*** Given data

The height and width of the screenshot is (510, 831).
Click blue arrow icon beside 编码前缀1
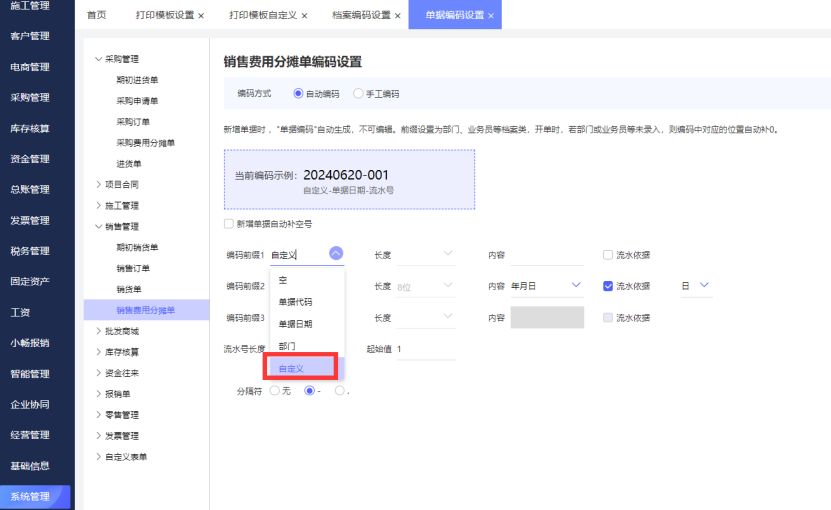(x=336, y=255)
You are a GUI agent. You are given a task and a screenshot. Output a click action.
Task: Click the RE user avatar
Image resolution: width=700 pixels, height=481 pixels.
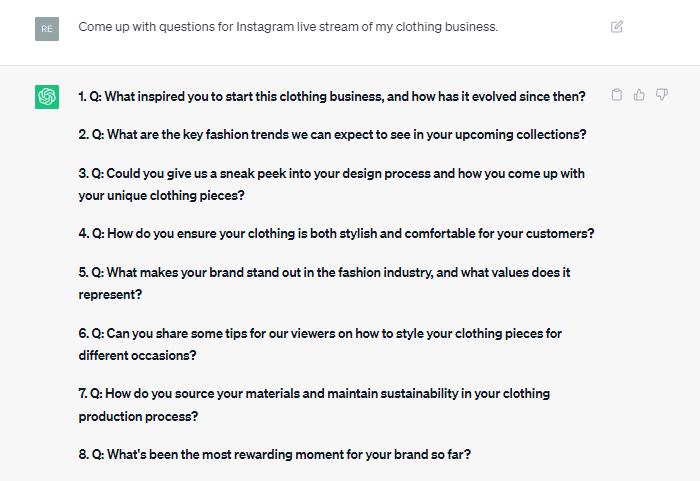(x=47, y=29)
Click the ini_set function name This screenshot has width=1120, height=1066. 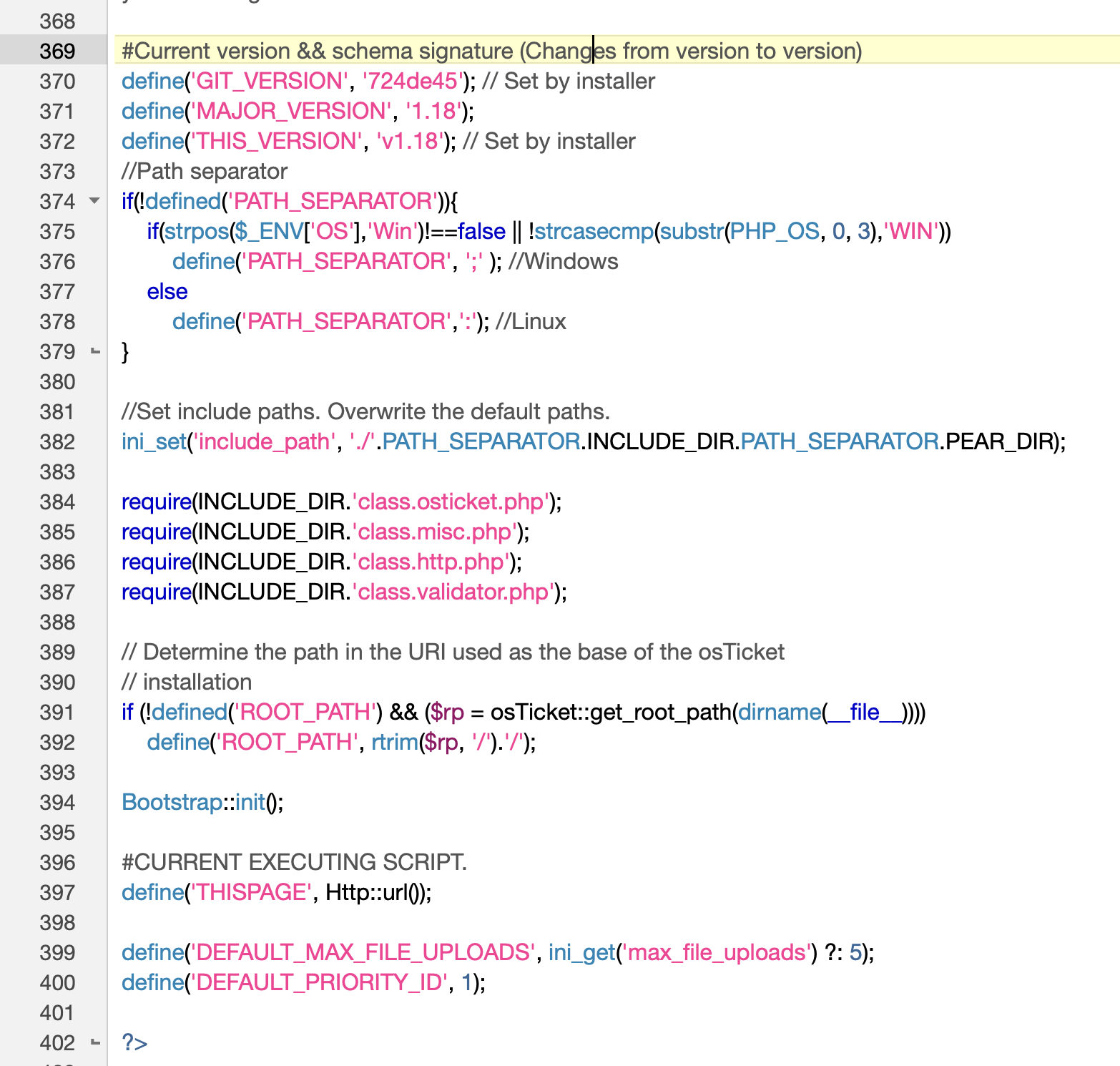pyautogui.click(x=154, y=441)

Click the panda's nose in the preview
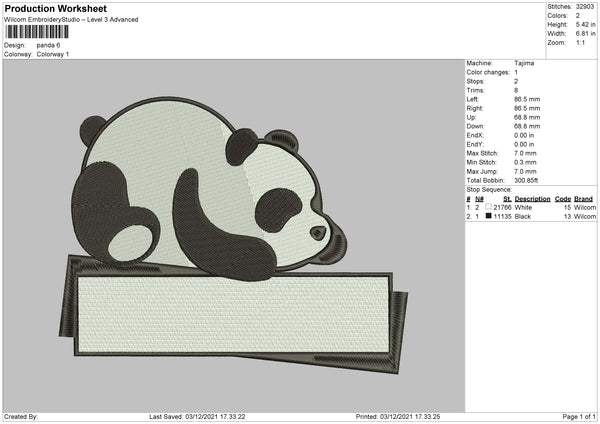coord(319,233)
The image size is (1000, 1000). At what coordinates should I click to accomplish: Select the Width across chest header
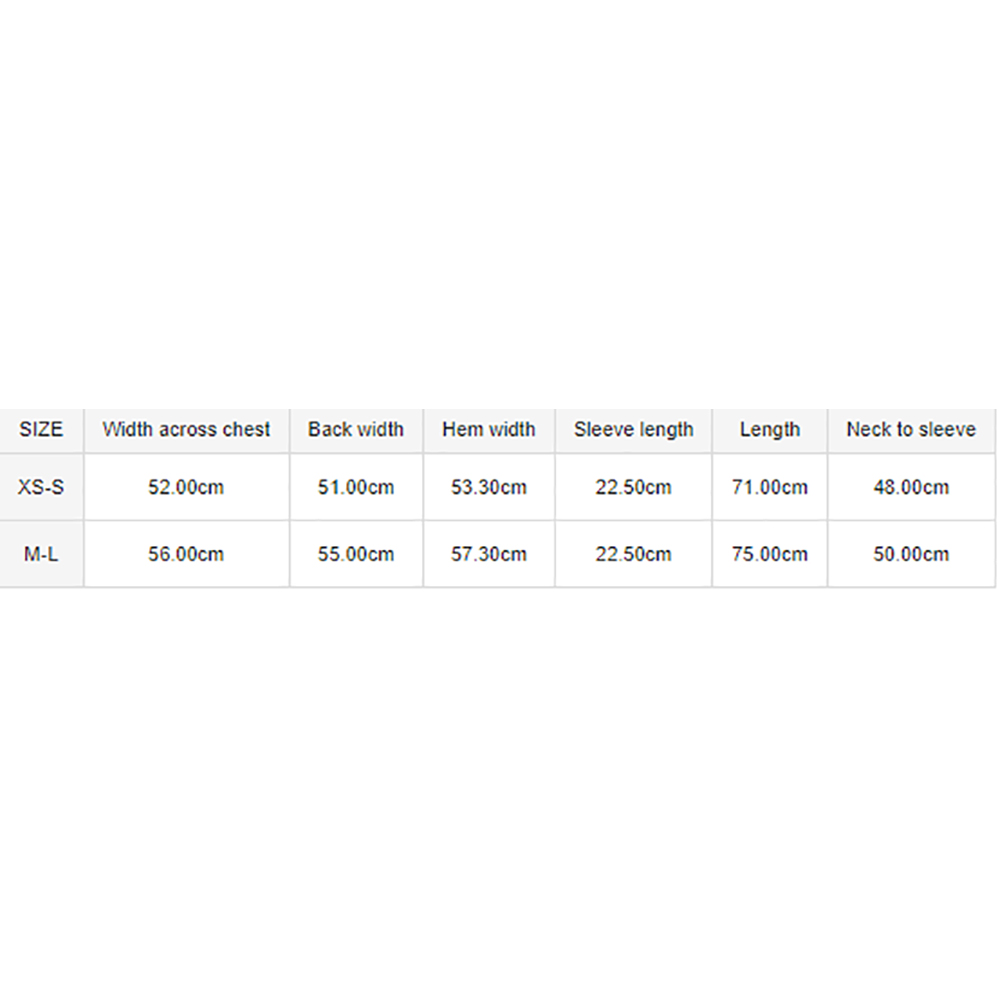tap(186, 430)
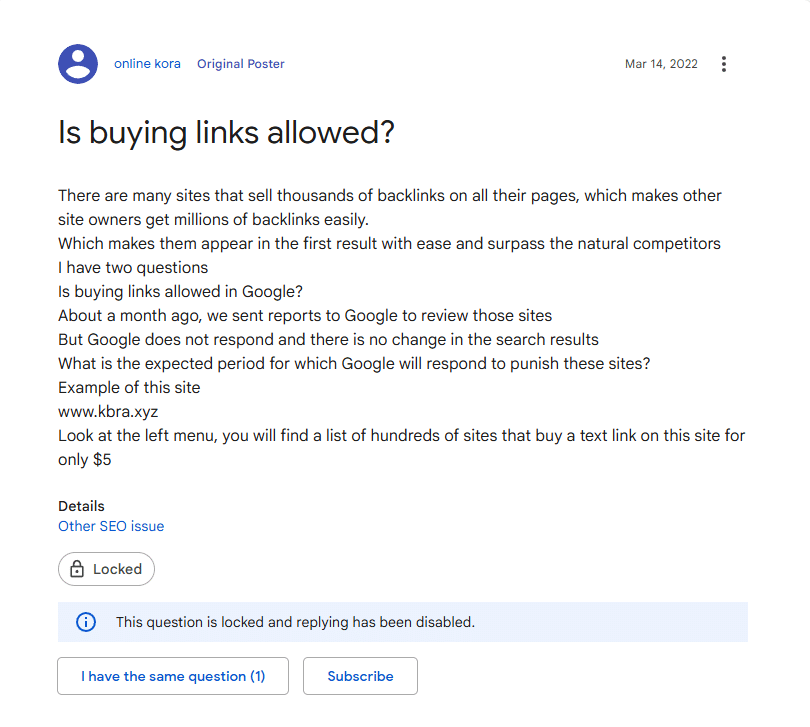Screen dimensions: 810x727
Task: Click the Mar 14, 2022 post date
Action: pos(661,64)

******

What is expected: For this task, give again exactly the lines from the line with "Click the panda's nose in the preview" through the end of the entries, including both ends, and omit the pictures.

Your response:
Click the panda's nose in the preview
coord(319,233)
The image size is (1000, 1000). At what coordinates should I click to accomplish: Select the Width across chest header
tap(186, 430)
Screen dimensions: 810x727
Task: Click the Mar 14, 2022 post date
Action: pos(661,64)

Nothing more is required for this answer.